Cholesterol Synthesis and Regulation

• Functions of Cholesterol

  • Maintains membrane fluidity by intercalating between phospholipid molecules, preventing them from packing too closely or moving too freely, thus regulating membrane permeability and structural integrity.

  • Precursor for all steroid hormones (e.g., estradiol, testosterone, cortisol, aldosterone).

  • Used to form bile salts, essential for the emulsification and absorption of dietary fats and fat-soluble vitamins in the small intestine.

  • Backbone for Vitamin D synthesis, which is further activated in the skin upon exposure to ultraviolet B (UVB) radiation.

• Precursor Molecule: Acetyl CoA

  • Cholesterol synthesis is an anabolic process, requiring significant energy.

  • Acetyl CoA is a versatile two-carbon molecule centrally involved in metabolism, derived from:

    • Complete oxidation of carbohydrates (via glycolysis and pyruvate dehydrogenase complex).

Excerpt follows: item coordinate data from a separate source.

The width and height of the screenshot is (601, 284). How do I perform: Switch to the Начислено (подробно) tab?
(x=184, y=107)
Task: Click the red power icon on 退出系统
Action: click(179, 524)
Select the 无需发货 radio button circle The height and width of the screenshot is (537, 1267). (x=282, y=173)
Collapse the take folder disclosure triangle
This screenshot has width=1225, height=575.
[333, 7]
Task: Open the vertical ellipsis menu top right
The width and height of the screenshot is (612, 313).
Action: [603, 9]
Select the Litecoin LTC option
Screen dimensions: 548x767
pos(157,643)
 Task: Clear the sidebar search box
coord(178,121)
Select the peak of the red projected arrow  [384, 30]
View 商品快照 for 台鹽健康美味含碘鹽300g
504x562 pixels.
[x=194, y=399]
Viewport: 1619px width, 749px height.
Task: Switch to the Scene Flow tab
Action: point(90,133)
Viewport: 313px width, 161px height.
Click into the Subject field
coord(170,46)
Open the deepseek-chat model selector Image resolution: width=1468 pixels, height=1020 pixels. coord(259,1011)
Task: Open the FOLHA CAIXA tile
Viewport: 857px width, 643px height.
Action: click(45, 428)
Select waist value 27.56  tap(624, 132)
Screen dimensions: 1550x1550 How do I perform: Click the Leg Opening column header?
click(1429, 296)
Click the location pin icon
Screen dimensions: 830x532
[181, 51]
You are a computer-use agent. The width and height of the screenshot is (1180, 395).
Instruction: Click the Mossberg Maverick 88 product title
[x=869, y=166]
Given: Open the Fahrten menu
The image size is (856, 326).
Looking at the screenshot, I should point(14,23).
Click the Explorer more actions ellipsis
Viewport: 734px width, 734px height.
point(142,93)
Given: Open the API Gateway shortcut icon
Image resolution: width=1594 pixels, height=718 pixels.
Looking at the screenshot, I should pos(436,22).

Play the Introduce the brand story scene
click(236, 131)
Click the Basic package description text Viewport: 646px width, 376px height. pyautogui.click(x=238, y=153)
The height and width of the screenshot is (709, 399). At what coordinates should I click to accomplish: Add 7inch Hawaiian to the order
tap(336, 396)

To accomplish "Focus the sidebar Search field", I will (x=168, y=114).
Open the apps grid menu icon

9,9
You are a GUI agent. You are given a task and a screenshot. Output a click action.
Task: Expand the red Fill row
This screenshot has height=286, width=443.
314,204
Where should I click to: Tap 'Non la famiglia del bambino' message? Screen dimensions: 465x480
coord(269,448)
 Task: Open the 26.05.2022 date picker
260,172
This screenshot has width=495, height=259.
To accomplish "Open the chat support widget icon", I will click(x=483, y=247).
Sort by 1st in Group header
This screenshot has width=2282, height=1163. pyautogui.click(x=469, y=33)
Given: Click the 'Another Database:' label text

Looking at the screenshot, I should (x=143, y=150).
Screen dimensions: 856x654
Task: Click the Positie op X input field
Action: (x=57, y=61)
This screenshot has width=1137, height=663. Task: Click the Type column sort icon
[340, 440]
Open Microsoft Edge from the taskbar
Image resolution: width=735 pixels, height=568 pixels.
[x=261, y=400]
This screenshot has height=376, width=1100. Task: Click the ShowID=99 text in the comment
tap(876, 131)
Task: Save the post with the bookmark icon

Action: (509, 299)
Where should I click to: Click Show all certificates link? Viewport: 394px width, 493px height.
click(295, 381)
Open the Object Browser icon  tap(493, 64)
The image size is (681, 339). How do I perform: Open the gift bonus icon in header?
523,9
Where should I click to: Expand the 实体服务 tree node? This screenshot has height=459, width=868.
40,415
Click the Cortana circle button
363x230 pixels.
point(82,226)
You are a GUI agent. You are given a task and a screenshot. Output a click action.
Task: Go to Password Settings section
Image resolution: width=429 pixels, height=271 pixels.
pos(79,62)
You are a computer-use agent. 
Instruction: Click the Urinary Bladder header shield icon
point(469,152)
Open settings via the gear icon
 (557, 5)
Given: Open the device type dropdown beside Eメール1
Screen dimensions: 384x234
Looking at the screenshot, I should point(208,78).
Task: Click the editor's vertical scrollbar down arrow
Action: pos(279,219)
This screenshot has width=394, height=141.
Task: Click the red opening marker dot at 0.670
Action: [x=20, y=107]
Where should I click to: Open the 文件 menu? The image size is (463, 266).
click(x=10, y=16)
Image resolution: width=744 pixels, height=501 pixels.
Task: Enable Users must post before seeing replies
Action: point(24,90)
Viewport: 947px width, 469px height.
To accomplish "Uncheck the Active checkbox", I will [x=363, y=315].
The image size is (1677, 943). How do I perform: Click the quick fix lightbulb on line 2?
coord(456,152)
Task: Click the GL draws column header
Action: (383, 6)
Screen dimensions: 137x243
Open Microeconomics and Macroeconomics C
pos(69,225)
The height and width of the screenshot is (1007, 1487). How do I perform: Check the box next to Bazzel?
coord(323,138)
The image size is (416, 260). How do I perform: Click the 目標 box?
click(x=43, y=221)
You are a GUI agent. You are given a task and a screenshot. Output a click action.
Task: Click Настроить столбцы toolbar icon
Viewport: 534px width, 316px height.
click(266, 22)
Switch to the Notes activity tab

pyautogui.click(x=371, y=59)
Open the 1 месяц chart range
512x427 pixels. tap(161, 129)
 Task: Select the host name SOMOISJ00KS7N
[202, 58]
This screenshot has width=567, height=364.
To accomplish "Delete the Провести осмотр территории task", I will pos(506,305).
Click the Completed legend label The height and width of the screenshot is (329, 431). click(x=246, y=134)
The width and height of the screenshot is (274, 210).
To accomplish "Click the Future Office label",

    • Beta-oxidation of fatty acids (fat catabolism).

    • Catabolism of certain amino acids.

  • Pathways of Acetyl CoA:

    • Oxidized in the citric acid cycle to generate ATP.

    • Converted to malonyl CoA for de novo lipogenesis (fatty acid synthesis).

    • Forms beta-hydroxybutyrate and acetoacetate (ketone bodies) during prolonged fasting or starvation.

    • Shunted towards cholesterol synthesis primarily in the fed state, dictated by high insulin levels and abundant glucose, signaling an energy surplus.

• Key Enzyme: HMG CoA Reductase

  • The rate-limiting and committed step enzyme for cholesterol synthesis, controlling the conversion of HMG CoA to mevalonate.

  • Found in the endoplasmic reticulum of almost every nucleated cell in the body, allowing most cells to synthesize their own cholesterol for membrane maintenance.

  • Major sites of synthesis:

    • Liver: Synthesizes the largest amount of cholesterol, providing precursors for bile salts, steroid hormones, and Vitamin D. It also packages cholesterol into VLDL for distribution to peripheral tissues.

    • Gonads (testes, ovaries): Synthesize cholesterol locally for sex hormone production (e.g., testosterone, estrogen).

    • Adrenal cortex: Synthesizes cholesterol for the production of corticosteroid hormones (e.g., cortisol, aldosterone).

• Regulation of HMG CoA Reductase Activity

  • Insulin (Fed State): High insulin levels activate phosphatase enzymes, which dephosphorylate HMG CoA reductase, thereby activating it. This promotes cholesterol synthesis when energy and carbon sources (glucose, Acetyl CoA) are abundant, signaling an anabolic state.

  • Glucagon/Energy Deprived State: In states of low energy (e.g., fasting), hormones like glucagon and activation of AMP-activated protein kinase (AMPK) lead to phosphorylation of the enzyme, rendering it inactive. This conserves ATP by preventing wasteful cholesterol synthesis and prioritizes Acetyl CoA for energy production.

  • Allosteric Feedback Inhibition: Cholesterol itself, and other sterols, can allosterically inhibit the activity of HMG CoA reductase. When intracellular cholesterol levels are high, cholesterol binds to a site on the enzyme, causing a conformational change that reduces its catalytic activity. This provides a rapid, short-term regulatory mechanism.

  • Transcriptional Regulation (SREBP pathway): This is the primary long-term regulation mechanism. Sterol Regulatory Element-Binding Proteins (SREBPs) are transcription factors that, when cholesterol levels are low, translocate from the endoplasmic reticulum to the Golgi apparatus, where they are cleaved. The active N-terminal domain then moves to the nucleus and binds to Sterol Regulatory Elements (SREs) in the promoter regions of target genes, including HMG CoA reductase, leading to increased gene expression and enzyme synthesis. Conversely, high cholesterol levels keep SREBPs sequestered in the ER, preventing their activation and thus reducing HMG CoA reductase synthesis.

  • Proteasomal Degradation: High intracellular cholesterol levels also lead to increased ubiquitination and proteasomal degradation of HMG CoA reductase, further reducing its quantity.